Les douleurs au genou résultent de mécanismes variés, souvent intriqués. L'arthrose en constitue la cause la plus répandue chez l'adulte : la dégradation progressive du cartilage articulaire entraîne douleur, raideur matinale et réduction de l'amplitude de mouvement. La tendinite touche davantage les sportifs, par inflammation des tendons péri-articulaires liée à une surutilisation. Les blessures ligamentaires — rupture du LCA ou du LCP lors d'un traumatisme — génèrent douleur aiguë et instabilité. Enfin, la bursite, inflammation des bourses séreuses, provoque une sensibilité marquée autour de l'articulation, souvent aggravée par la pression.
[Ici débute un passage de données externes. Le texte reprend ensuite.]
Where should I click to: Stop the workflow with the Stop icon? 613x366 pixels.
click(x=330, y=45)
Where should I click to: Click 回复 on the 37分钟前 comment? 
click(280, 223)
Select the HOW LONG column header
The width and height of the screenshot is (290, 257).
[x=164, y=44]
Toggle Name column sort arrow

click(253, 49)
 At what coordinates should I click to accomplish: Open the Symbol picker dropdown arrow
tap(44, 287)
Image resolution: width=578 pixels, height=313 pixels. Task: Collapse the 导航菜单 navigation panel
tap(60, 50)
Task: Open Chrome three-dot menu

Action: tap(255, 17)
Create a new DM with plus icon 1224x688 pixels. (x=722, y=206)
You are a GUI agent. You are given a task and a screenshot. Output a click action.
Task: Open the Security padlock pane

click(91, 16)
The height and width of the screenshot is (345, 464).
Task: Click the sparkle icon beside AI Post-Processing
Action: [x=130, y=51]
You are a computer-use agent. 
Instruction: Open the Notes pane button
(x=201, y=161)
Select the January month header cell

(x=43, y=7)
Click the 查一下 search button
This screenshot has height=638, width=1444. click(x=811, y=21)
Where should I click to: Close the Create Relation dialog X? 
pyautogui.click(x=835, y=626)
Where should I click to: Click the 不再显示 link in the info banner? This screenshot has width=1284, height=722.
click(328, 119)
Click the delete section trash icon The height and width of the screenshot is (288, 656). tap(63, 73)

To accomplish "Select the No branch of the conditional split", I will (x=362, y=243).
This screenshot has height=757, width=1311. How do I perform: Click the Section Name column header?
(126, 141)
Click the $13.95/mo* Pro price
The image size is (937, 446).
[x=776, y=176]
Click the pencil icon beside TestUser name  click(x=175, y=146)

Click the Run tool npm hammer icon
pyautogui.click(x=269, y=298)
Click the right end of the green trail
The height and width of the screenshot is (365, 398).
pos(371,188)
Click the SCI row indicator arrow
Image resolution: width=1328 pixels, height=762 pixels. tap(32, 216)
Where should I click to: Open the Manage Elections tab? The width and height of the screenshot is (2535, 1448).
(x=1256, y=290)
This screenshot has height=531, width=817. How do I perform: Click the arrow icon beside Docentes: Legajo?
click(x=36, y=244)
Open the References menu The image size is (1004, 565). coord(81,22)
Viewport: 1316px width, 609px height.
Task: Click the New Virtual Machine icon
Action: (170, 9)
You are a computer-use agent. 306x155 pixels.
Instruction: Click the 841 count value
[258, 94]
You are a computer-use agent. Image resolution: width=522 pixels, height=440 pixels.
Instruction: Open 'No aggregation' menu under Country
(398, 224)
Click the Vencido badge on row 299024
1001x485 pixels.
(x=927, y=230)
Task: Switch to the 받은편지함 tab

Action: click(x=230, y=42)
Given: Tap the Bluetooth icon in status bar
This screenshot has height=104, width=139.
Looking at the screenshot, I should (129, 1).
La prévention repose sur quelques principes fondamentaux. Maintenir un poids sain limite la charge exercée sur le cartilage à chaque pas. Un renforcement régulier des quadriceps et des ischio-jambiers stabilise l'articulation et réduit les contraintes mécaniques. Un échauffement soigneux avant toute activité physique prépare les tendons et les ligaments à l'effort. Enfin, le choix de chaussures offrant un bon amorti et un maintien latéral adapté diminue les sollicitations articulaires lors de la marche ou de la course.
Le traitement s'ajuste selon la cause et la sévérité. Les anti-inflammatoires non stéroïdiens (AINS) réduisent l'inflammation et la douleur à court terme, toujours sur avis médical. La physiothérapie renforce les muscles stabilisateurs et améliore la mobilité par des exercices ciblés. Les injections intra-articulaires de corticostéroïdes ou d'acide hyaluronique apportent un soulagement durable dans les formes arthrosiques modérées. La chirurgie — arthroscopie ou prothèse de genou — reste réservée aux situations réfractaires aux traitements conservateurs.
Certains signes imposent une consultation sans attendre. L'incapacité à appuyer sur le genou, une déformation visible de l'articulation ou un blocage lors du mouvement nécessitent une évaluation médicale immédiate. Une douleur accompagnée de fièvre peut signaler une infection articulaire, urgence thérapeutique. Une instabilité persistante, même sans traumatisme identifié, mérite également un bilan clinique pour écarter une lésion ligamentaire évolutive.
L'arthrite désigne une inflammation articulaire pouvant survenir à tout âge, souvent d'origine auto-immune ou infectieuse, et se manifestant par gonflement, chaleur et douleur. L'arthrose est une forme dégénérative spécifique à l'usure du cartilage, plus fréquente après 50 ans, caractérisée par une douleur mécanique qui s'intensifie à l'effort et se calme au repos. Ces deux pathologies peuvent coexister, ce qui complique parfois le diagnostic sans bilan biologique et radiologique.
Les activités de faible impact préservent le cartilage tout en maintenant la mobilité et la force musculaire. La marche régulière entretient la lubrification articulaire sans surcharger le genou. La natation et l'aquagym sollicitent les membres inférieurs sans contrainte gravitaire. Le vélo — en salle ou en extérieur — renforce les quadriceps et favorise l'amplitude articulaire. Des étirements et exercices de renforcement ciblés, prescrits par un kinésithérapeute, complètent efficacement ce programme en limitant le risque de récidive.
Chaque kilogramme supplémentaire se traduit par une charge multipliée sur le genou à chaque pas. Ce surpoids accélère l'usure du cartilage, favorise l'apparition précoce de l'arthrose et augmente le risque de blessures tendineuses et ligamentaires. L'inflammation de bas grade associée à l'excès de tissu adipeux amplifie également les douleurs articulaires. Perdre même quelques kilogrammes suffit à réduire significativement la pression sur les genoux et à ralentir la progression des lésions.
Plusieurs compléments alimentaires bénéficient d'un intérêt scientifique croissant pour la santé articulaire. La glucosamine soutient le renouvellement du cartilage et réduit la raideur articulaire dans certaines études. Le curcuma, grâce à sa curcumine, exerce une action anti-inflammatoire reconnue par l'EFSA pour contribuer au confort articulaire. Les oméga-3, présents dans les huiles de poisson, limitent l'inflammation systémique qui aggrave les douleurs. Un avis médical reste indispensable avant toute supplémentation, notamment en cas de traitement en cours.
Une mauvaise posture crée des déséquilibres dans la répartition des contraintes articulaires, surchargeant certains compartiments du genou au détriment d'autres. S'asseoir trop longtemps dans une mauvaise position, maintenir les genoux fléchis de façon prolongée ou adopter une démarche désaxée augmentent les contraintes mécaniques sur le cartilage et les tendons. Régler correctement la hauteur de son siège, s'étirer régulièrement et corriger les déséquilibres posturaux avec l'aide d'un kinésithérapeute constituent des gestes simples à fort impact préventif.